If everything fades, does it matter? I ask myself this more than I probably should. But maybe the question is wrong, or maybe I’m just afraid of the answer. I wonder if we’ve been looking for meaning in the wrong places—in permanence, in legacies, in things that don’t move. What if it’s the movement itself that matters?

On certain days, the fleeting nature of life feels like a gift. Decisions don’t carry the same gravity; I let things go more easily. I can savor a moment without needing to trap it, knowing it’s meant to be brief. And yet, there’s this undercurrent, a kind of sadness I can’t quite place, like a song that stays with you long after it ends.

I think about love a lot. Not the grand, cinematic version but the quiet kind—the way someone’s laugh lingers in your mind or how a simple touch can steady you. I think about the ones I’ve lost or let slip away, and I wonder if I held them tightly enough. But then, isn’t that love’s nature? To be both everything and, eventually, nothing? Maybe that’s what makes it worth it, knowing it won’t last.

Still, the thought sneaks in during the quiet moments, uninvited: This won’t last.
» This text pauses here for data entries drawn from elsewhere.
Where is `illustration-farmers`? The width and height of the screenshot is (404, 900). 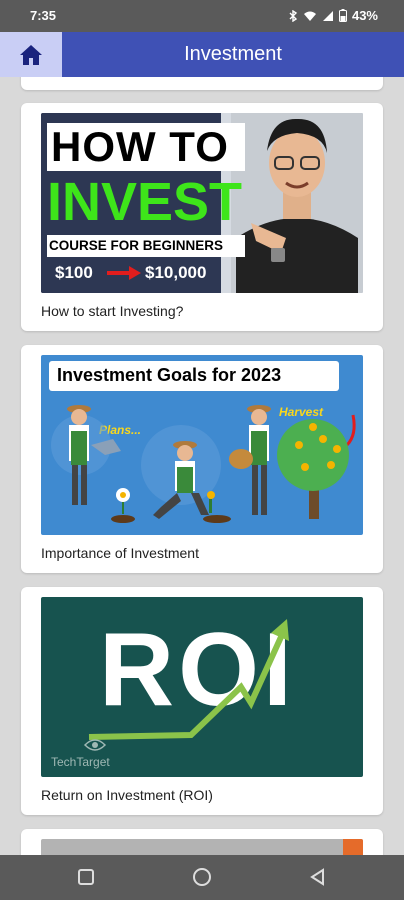 illustration-farmers is located at coordinates (204, 464).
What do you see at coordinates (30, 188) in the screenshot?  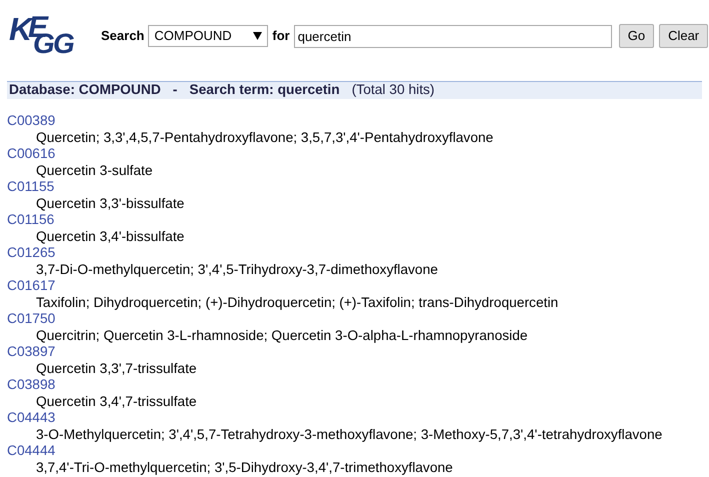 I see `compound-id-link: C01155` at bounding box center [30, 188].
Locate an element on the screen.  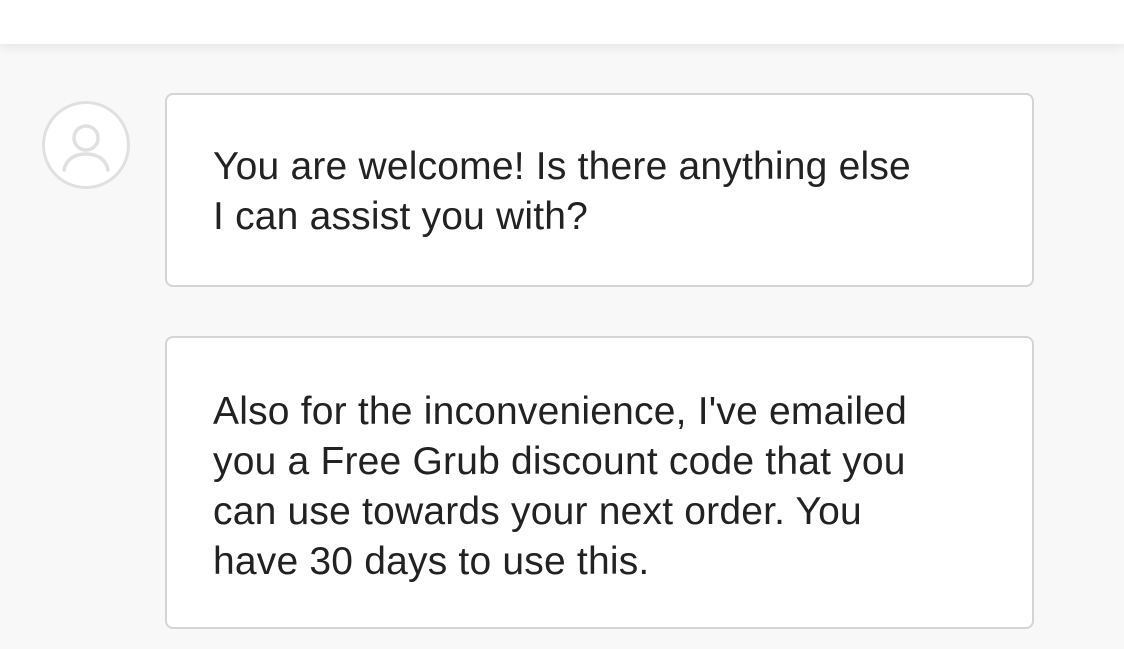
message-line: Also for the inconvenience, I've emailed is located at coordinates (560, 412).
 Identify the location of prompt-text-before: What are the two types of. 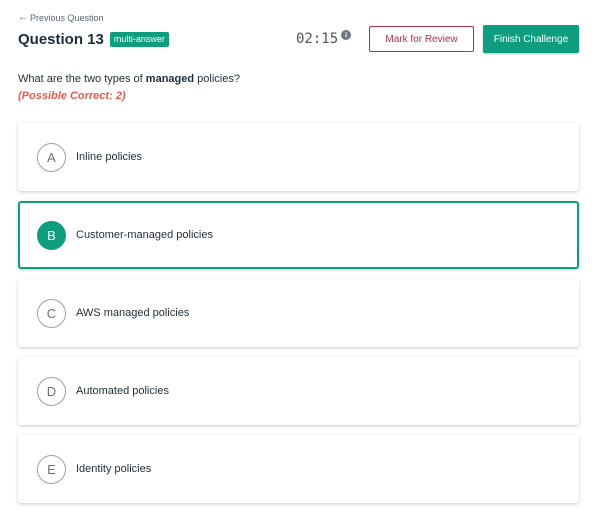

None of it. Not all of the time is it consoling. At times, it can be catastrophic, akin to an unexpected wave. Sometimes, though, it serves as a reminder to pay attention. should begin appreciating what already exists rather than striving for permanency.

Leaning into the lightness instead of fighting it might be the secret. to allow it to impart knowledge to me about living life to the fullest, even when nothing remains. I want to think that's sufficient, that this transience is a quality rather than a fault.

And so, I carry it. Not as a burden but as something fragile and fleeting, something I can hold for just a moment before it slips away. Maybe that’s the point. Maybe the unbearable lightness isn’t unbearable at all. Maybe it’s the only way to truly see.